AI

Hotel Execs Say Artificial Intelligence Will Provide Efficiencies, Not Replace Human Element


NEW YORK — While the hotel industry continues to grapple with how and where to employ artificial intelligence for greater efficiency, hotel executives said human-to-human interactions will remain a priority and at the forefront of the industry.

Speaking at the “Aligning Stakeholder Objectives to Power Performance” session of the 2024 NYU International Hospitality Industry Investment Conference, PM Hotel Group President Joseph Bojanowski said technology will be key in taking the more mundane tasks off the plate of hotel employees.

“Whether that technology is robotics, machine learning or artificial intelligence, our first target is highly repetitive tasks or transactions to move those into technology,” he said.

For the time being, at least, MCR Hotels Chairman and CEO Tyler Morse said artificial intelligence is all talk.

“Nobody’s actually using it,” he said. “Everybody’s been on ChatGPT and checked it out, and it was a fun parlor game. But it’s not actually being executed or implemented in hotels. We are a people-based business. Most of our team members are interacting with customers.”

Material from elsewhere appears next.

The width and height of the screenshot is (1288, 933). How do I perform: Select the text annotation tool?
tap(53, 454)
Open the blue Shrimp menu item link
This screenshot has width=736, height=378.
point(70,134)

But Greg Friedman, managing principal and CEO of Peachtree Group, said AI will have to be utilized in hotels in order to manage labor costs.

“I hear Tyler’s comment because it’s a people business, too, but at some level, we can find efficiencies in staffing and really just provide a better experience to guests,” he said. “When you look into the future, AI is going to be here a lot quicker than 10 or 20 years. All of these tech companies are going to invest capital and find ways to disrupt services and provide software more efficiently.”

Pyramid Hotel Group President and CEO Warren Fields said hoteliers can’t let AI take over their businesses broadly, but it will clearly have a place in practices such as accounting and billing.

“Anything where you have data input by a human, you ought to be able to have that done from some sort of technology,” he said. Fields added the guest-facing part of the business should always be built around human-to-human interactions.

Craig Smith, CEO of Aimbridge Hospitality, said he rolls his eyes when he hears implications that “AI is a solution for everything in the hotel industry,” but he believes there are clear use cases.

“You think about [online training] or predictive modeling for predictive scheduling, I think that will improve over time,” he said. “I think with revenue management, as great as we think we are as an industry with revenue management, I think there’s a thousand miles that we can go, and I think that AI — maybe not the AI you’ll see with Apple but a more JV version of AI — is going to help with that.”

While making a point about how smaller hotel companies sometimes misconstrue the power of brands and how consumers relate to them, Morse sparked a pretty direct conflict among panelists when he said that “at the end of the day, the asset that we’re all selling is a bed and a shower.”

Fields took exception to that, saying the hotel industry is increasingly focused on selling experiences and hotel stays are meaningful occasions for many guests.

“Those are the types of things that are why we’re in this business,” he said. “It’s not to sell beds and showers. We’re selling fun.”

Morse said he didn’t disagree with that, but he feels like the hotel industry sometimes values style over substance.

“Lifestyle hotels are like taking some jeans, cutting a rip in them, throwing some paint on them and saying they’re no longer pants,” he said. “They’re still pants. They just have a hole in them.”

Fields said the two would have to “agree to disagree.”

“All of the lifestyle hotels we have are awesome,” he said. “We have all [sorts of experiences]. We have treehouses. They’re not just pants.”